Extracted entries:
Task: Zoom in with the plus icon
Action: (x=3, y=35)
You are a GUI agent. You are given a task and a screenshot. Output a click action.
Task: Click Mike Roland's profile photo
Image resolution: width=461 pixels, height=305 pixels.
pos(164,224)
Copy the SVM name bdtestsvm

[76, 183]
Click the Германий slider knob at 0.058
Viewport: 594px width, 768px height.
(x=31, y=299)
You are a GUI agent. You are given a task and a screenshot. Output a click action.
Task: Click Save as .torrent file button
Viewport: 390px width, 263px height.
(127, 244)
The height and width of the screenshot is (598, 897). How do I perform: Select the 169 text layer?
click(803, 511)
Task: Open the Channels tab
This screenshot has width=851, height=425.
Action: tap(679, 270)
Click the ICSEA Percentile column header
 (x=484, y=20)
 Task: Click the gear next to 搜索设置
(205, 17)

* * *

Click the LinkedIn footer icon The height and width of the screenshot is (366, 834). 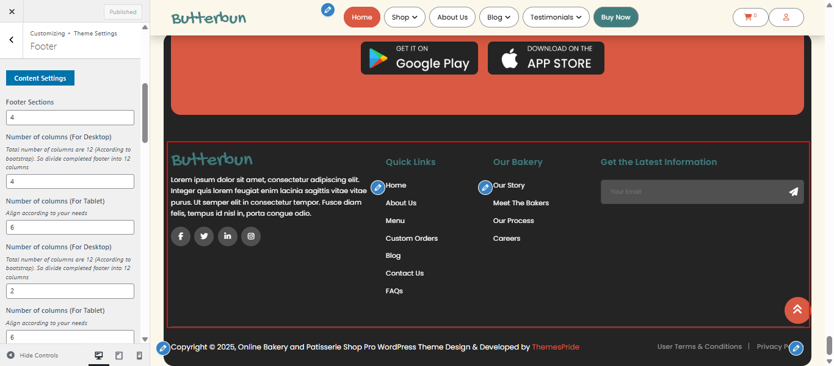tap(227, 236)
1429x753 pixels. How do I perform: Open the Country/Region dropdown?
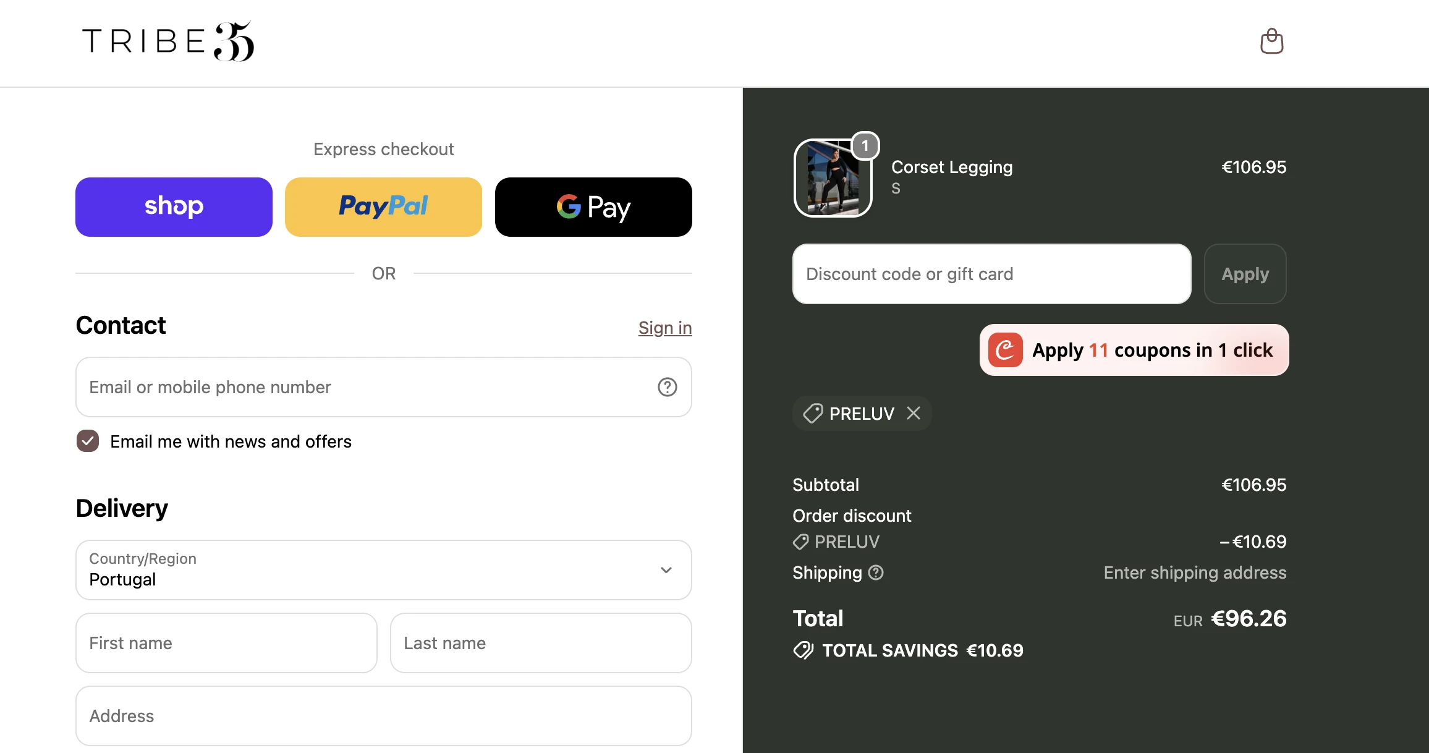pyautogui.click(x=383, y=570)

Problem statement:
All lines above from the one with "Task: Click Mike Roland's profile photo" to the one with "Task: Open the Channels tab", inclusive, should be copied exactly, and no other lines.

Answer area:
Task: Click Mike Roland's profile photo
Image resolution: width=461 pixels, height=305 pixels.
pos(164,224)
Copy the SVM name bdtestsvm

[76, 183]
Click the Германий slider knob at 0.058
Viewport: 594px width, 768px height.
(x=31, y=299)
You are a GUI agent. You are given a task and a screenshot. Output a click action.
Task: Click Save as .torrent file button
Viewport: 390px width, 263px height.
(127, 244)
The height and width of the screenshot is (598, 897). How do I perform: Select the 169 text layer?
click(803, 511)
Task: Open the Channels tab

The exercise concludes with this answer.